Nothing should appear in the answer except the lines below from the line containing "Image resolution: width=313" through the line containing "Task: Click the Drop Audio Here area", copied exactly, with pictures left out.

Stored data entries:
..........

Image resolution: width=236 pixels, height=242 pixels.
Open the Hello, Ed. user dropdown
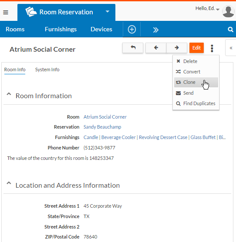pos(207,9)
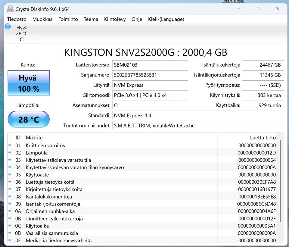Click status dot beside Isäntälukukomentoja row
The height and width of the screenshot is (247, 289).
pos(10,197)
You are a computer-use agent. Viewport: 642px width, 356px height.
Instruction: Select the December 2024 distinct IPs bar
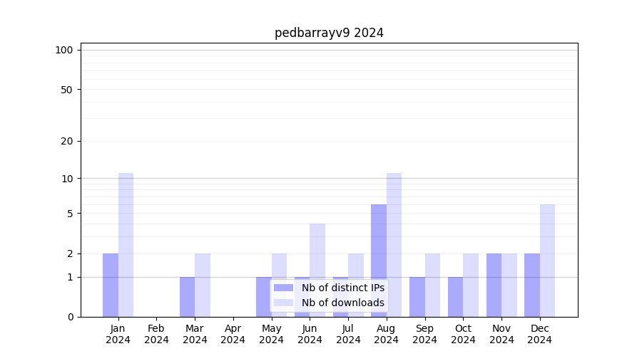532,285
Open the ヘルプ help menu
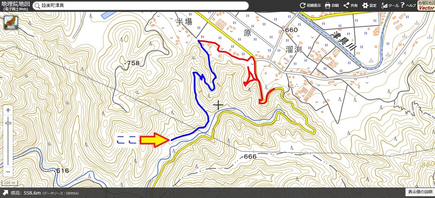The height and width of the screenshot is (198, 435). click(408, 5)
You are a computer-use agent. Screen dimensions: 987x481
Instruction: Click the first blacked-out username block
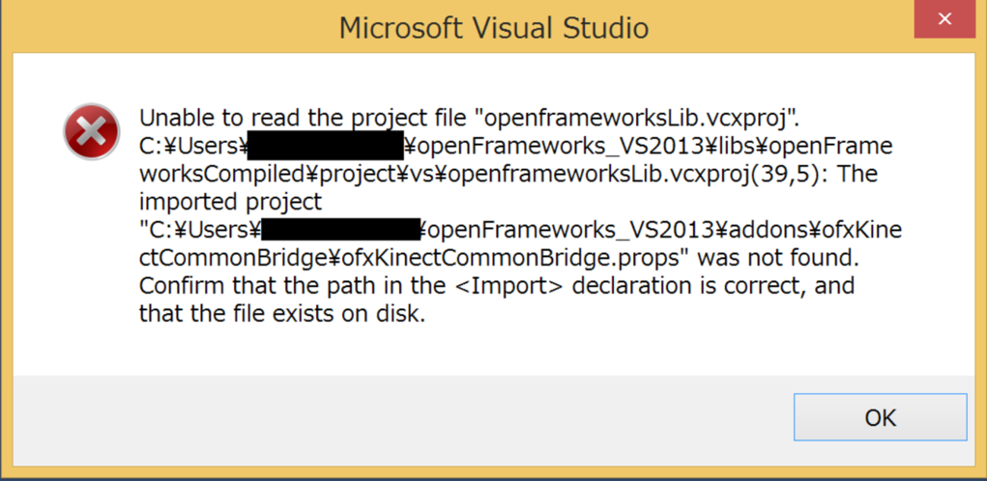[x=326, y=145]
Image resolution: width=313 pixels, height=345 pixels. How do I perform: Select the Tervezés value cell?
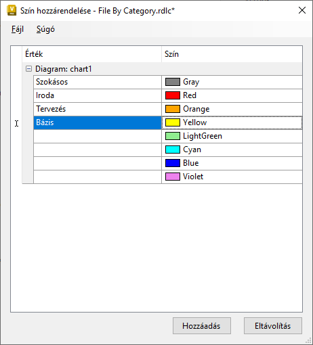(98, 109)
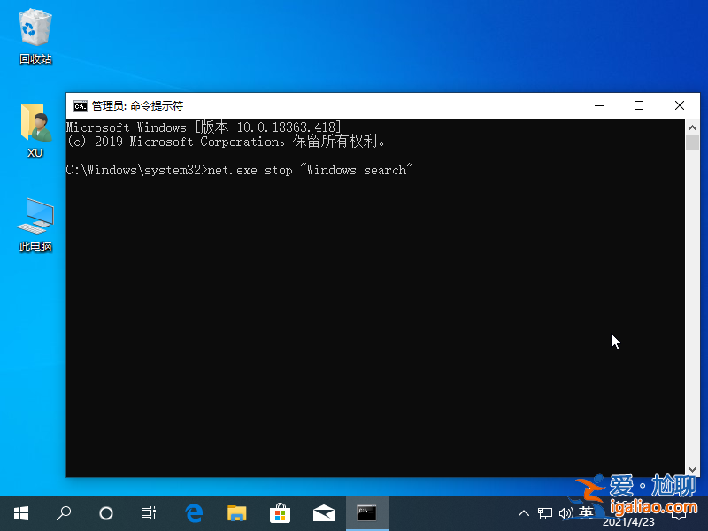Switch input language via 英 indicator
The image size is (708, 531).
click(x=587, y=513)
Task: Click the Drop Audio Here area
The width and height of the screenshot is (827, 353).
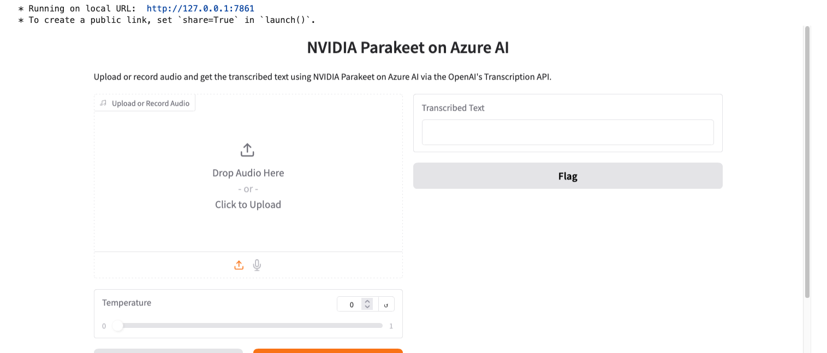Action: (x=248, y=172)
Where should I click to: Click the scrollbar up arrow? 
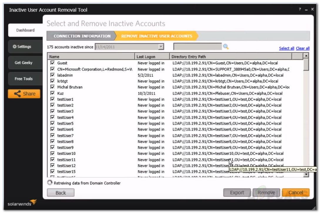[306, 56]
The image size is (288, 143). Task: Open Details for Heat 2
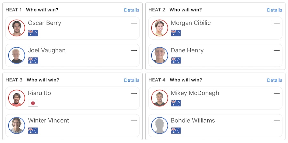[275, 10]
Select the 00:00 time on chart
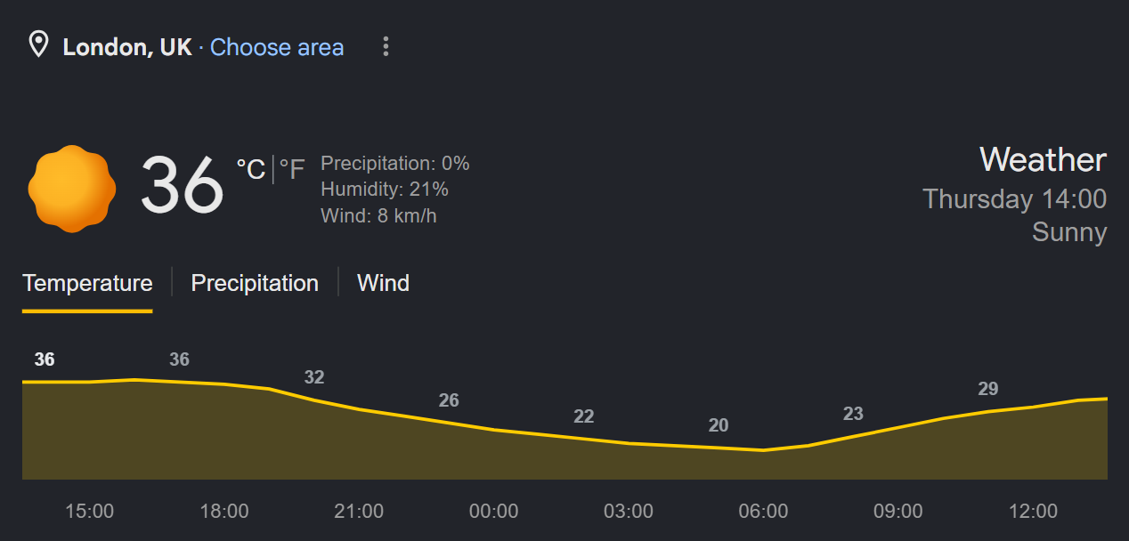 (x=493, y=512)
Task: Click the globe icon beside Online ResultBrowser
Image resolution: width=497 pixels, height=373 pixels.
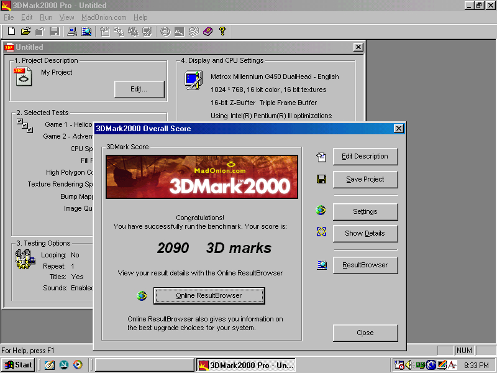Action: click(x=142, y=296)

..........

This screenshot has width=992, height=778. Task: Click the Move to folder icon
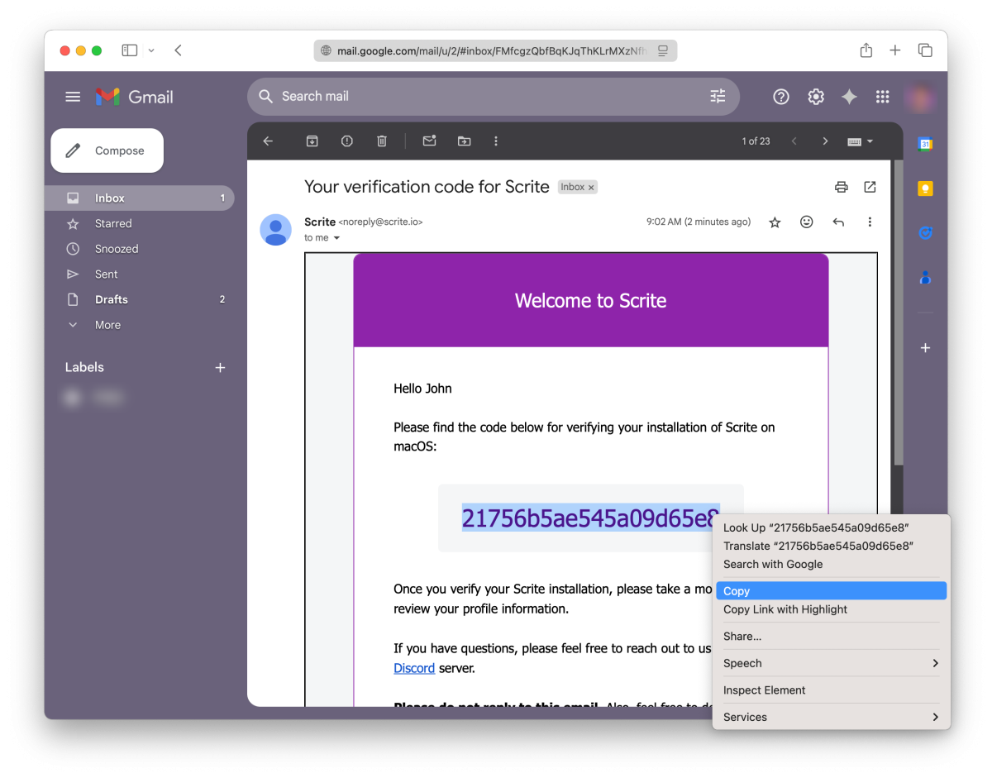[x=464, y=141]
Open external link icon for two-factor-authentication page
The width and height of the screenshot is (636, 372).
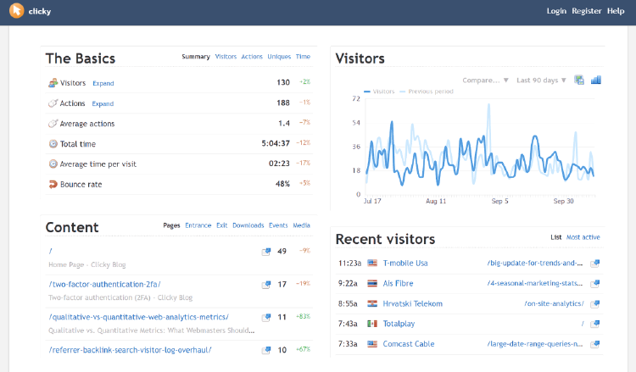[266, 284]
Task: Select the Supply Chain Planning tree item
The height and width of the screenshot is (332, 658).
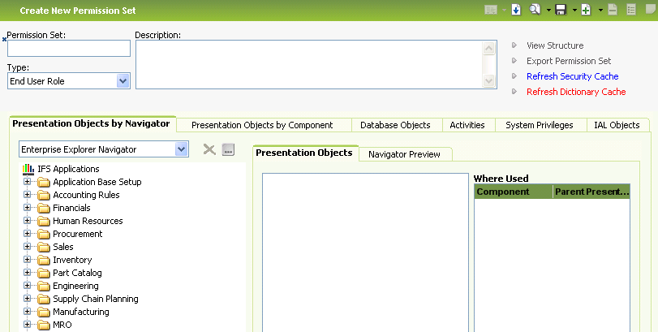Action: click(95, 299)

..........

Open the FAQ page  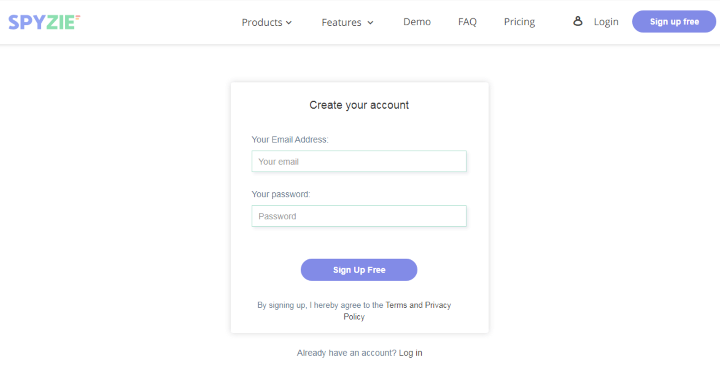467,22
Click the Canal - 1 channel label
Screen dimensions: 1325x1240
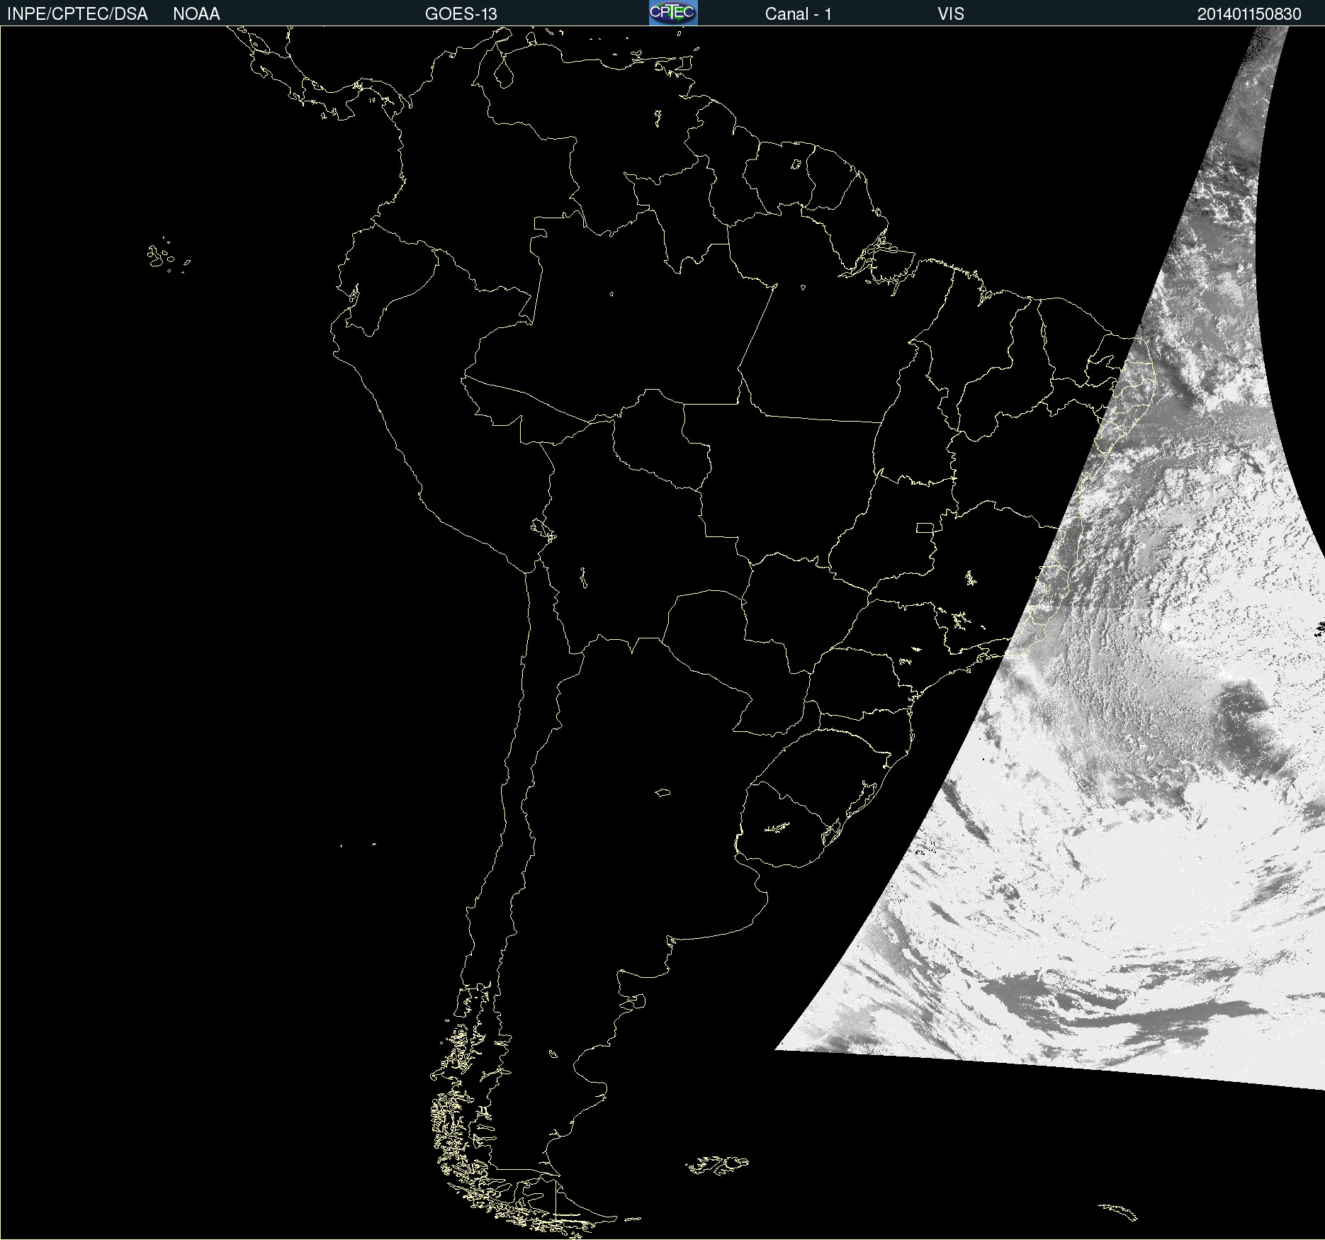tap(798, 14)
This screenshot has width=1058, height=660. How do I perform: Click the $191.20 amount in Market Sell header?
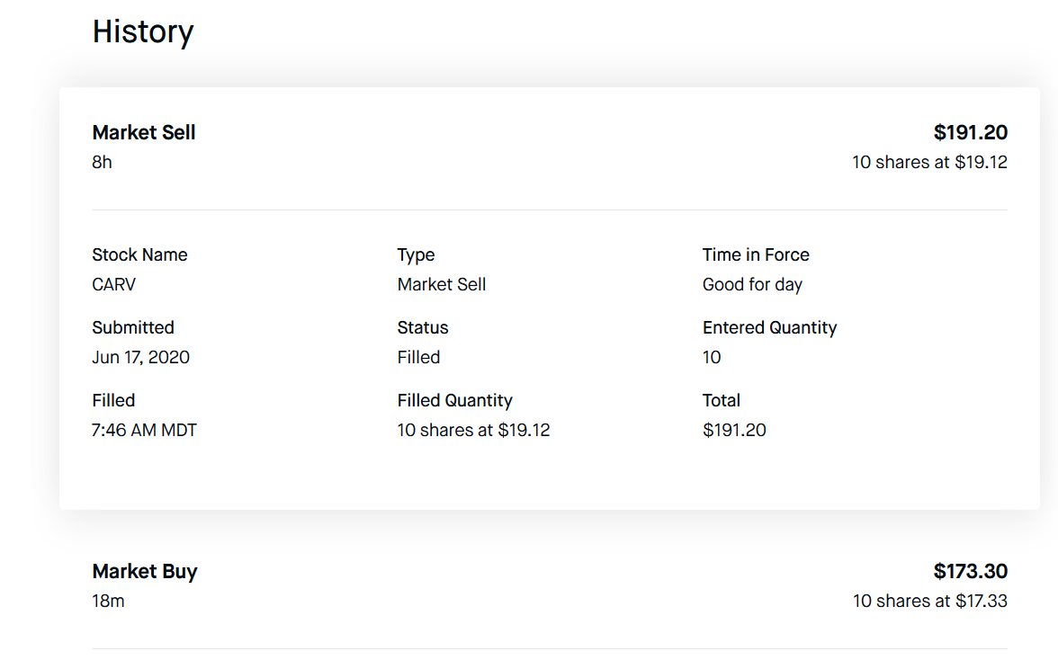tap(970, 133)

..........

- **Solution to the problem**
Image resolution: width=313 pixels, height=345 pixels. How do I perform: Select the Tervezés value cell?
(98, 109)
Switch input language via 英 indicator
The image size is (708, 531).
click(x=587, y=513)
Task: Click the Drop Audio Here area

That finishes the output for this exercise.